Sarat is six years old when the war breaks out. She lives with her family on the coast ravaged by climate change in Louisiana. Her family consists of her parents, Benjamin and Martina; her older brother, Simon; and her fraternal twin sister, Dana Chestnut. After Sarat's father is killed during a terrorist suicide bombing in Baton Rouge in 2075, Sarat and her family relocate to a refugee camp called "Camp Patience", on the Mississippi-Tennessee border.

Sarat and her family spend the next six years living a squalid existence at Camp Patience. In 2081, when Sarat is 12 years old, she befriends the charismatic Albert Gaines, a recruiter for the Southern rebels. Gaines introduces her to Joe, an agent of the Bouazizi Empire, an emerging union of North African and Middle Eastern states based in Cairo, who helps deliver aid to the Free Southern States to keep the United States weak and divided. Later, a federal militia unit attacks Camp Patience and massacres many of the refugees, killing Sarat's mother and wounding her brother.

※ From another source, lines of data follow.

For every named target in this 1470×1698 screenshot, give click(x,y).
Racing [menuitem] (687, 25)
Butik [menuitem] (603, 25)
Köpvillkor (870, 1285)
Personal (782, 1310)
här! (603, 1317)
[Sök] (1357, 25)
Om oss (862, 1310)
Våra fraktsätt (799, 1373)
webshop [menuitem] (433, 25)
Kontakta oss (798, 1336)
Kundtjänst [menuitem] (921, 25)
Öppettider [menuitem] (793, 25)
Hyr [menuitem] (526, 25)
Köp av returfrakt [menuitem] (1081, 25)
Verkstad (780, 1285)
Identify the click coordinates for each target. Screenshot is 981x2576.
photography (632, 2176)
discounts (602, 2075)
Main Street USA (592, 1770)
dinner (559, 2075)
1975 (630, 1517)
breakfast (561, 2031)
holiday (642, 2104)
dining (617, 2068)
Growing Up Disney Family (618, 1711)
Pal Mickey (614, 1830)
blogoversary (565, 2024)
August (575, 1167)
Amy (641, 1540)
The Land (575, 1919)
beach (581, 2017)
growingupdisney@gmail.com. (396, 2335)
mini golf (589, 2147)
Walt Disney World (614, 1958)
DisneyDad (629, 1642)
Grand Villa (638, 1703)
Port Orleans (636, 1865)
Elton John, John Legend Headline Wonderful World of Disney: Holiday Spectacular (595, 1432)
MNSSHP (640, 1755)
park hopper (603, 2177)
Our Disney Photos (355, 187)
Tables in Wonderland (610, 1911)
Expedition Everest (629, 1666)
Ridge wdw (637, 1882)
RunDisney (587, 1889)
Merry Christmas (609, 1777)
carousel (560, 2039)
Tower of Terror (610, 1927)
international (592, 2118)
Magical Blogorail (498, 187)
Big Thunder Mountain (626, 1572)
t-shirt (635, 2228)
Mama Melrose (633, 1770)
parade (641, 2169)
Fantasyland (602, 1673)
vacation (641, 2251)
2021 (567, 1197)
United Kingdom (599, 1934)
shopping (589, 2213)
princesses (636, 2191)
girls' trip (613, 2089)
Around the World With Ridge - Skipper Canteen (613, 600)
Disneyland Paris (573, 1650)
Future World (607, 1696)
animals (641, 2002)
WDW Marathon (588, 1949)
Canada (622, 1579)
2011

Following the Camp Patience massacre, Sarat and her siblings are resettled by the Free Southern government in Lincolnton, Georgia, on the border with South Carolina. The two sisters are joined by Simon, who is suffering from a bullet wound to the brain. Five years later, in 2086, the Chestnut siblings settle in to their new lives. While Sarat has become a member of Gaines' rebel group, the broken Simon is tended by a Bangladeshi American woman, named Karina. As time passes, Simon and Karina develop romantic feelings for each other.

During a guerrilla operation near a U.S. base along the Georgia-Tennessee border, Sarat assassinates General Joseph Weiland, a prominent U.S. commander. While Sarat is hailed as a hero by the Free Southern States, Weiland's assassination only hardens the U.S. government's resolve to end the Southern rebellion and leads to a crackdown against the Southern guerrillas. Sarat eventually grows disillusioned with the corrupt and self-serving Southern leadership. Later, Dana is killed when a rogue drone bombs a bus in which she is traveling.

Sarat is later captured by U.S. forces and imprisoned at the Sugarloaf Detention Facility, in the Florida Sea. Sarat later learns her mentor Gaines betrayed her to the U.S. For the next seven years, Sarat is repeatedly tortured, including being subjected to waterboarding. To end the torment, Sarat confesses to numerous exaggerated charges. Sarat is later released after the U.S. government deems Gaines to be an unreliable source.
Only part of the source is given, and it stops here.